The Pells traced their New England ancestry to the 1700s and their wealth from vast land holdings in what is now Westchester County, N.Y. In Mr. Pell’s Senate office hung a painting of Vice President George M. Dallas, a great-great-granduncle who served from 1845 to 1849.

George M. Dallas was the nation's 11th Vice President, Serving under James Polk.

After attending private schools, including St. George’s School in Newport, Mr. Pell earned a degree in history at Princeton in 1940. Upon graduation, he went to Europe to help people persecuted by the Nazis and was twice detained. Four months before the bombing of Pearl Harbor, he enlisted in the Coast Guard as a seaman. He served on convoy and did patrol duty in the North Atlantic and the Mediterranean. He remained devoted to the Coast Guard, retiring from the Reserve in 1978 as a captain.

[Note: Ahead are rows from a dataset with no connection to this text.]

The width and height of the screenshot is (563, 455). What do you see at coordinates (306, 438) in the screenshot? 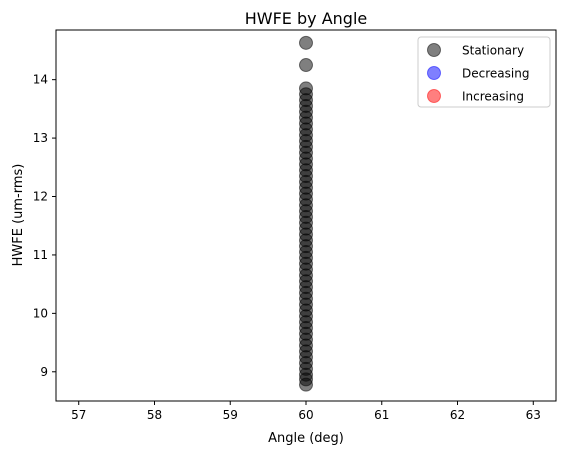
I see `x-axis-label: Angle (deg)` at bounding box center [306, 438].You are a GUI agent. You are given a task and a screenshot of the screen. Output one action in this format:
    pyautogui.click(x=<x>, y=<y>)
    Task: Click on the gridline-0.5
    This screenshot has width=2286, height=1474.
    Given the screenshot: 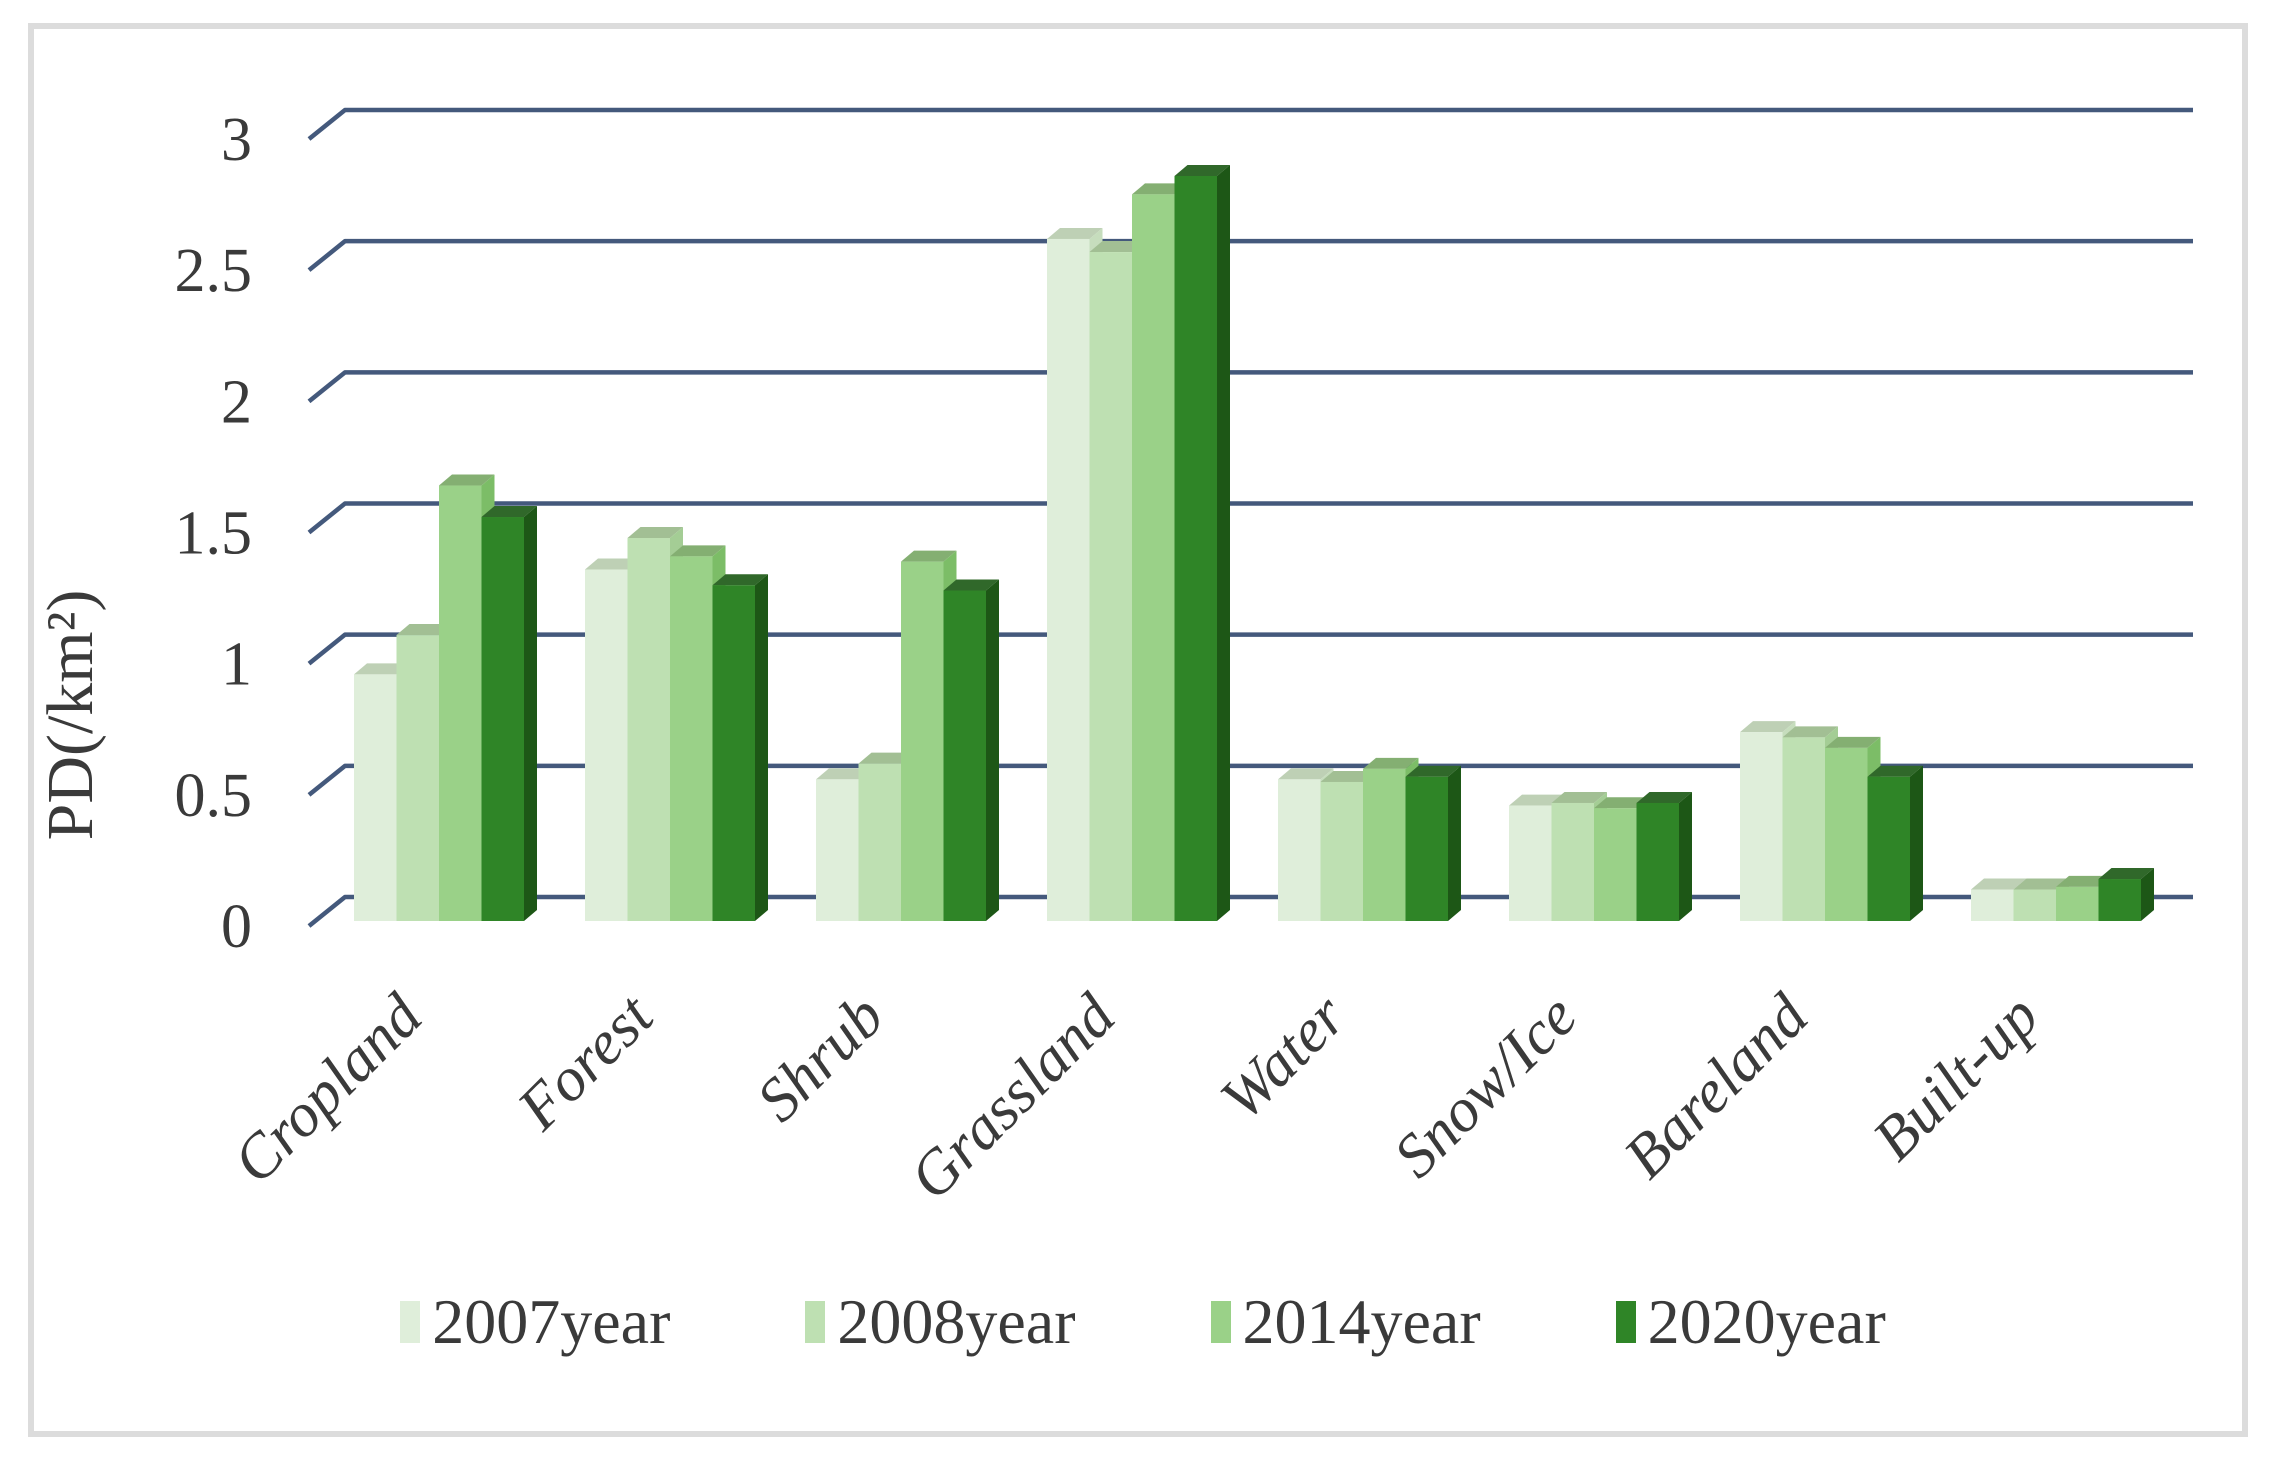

He went to Europe in 1940, to help Nazi victims. Amazing.

After 93-year-old Theodore Green, the grand old man of Rhode Island politics, retired from the Senate, Mr. Pell ran for his seat and was elected in 1960. Although clearly patrician, Mr. Pell had a pro-union record, and that, along with his unassuming manner, kept him in good standing with a predominantly blue-collar electorate that had voted Democratic since 1930.

John Chafee, who served as a Republican senator from Rhode Island, recounted a story for The Associated Press that became a favorite in descriptions of his colleague.

Mr. Pell was campaigning in Providence in 1972 when it began raining hard. He sent an aide to get him a pair of rubbers for his shoes, and when the aide returned, Mr. Pell asked in his formal manner of speech, “To whom am I indebted for these fine rubbers?”

“I got them at Thom McAn, Senator,” the aide answered, referring to the shoe store chain. Mr. Pell replied, “Well, do tell Mr. McAn that I am much obliged to him.”

Mr. Pell was an avid jogger, but he often wore a tweed sport coat when running, and he pushed for Congressional investigations into ESP and U.F.O.’s.

And when a campaign opponent once sneered at him for his patrician ways, branding him “a cream puff,” Mr. Pell responded by promptly obtaining the endorsement of a bakers’ union.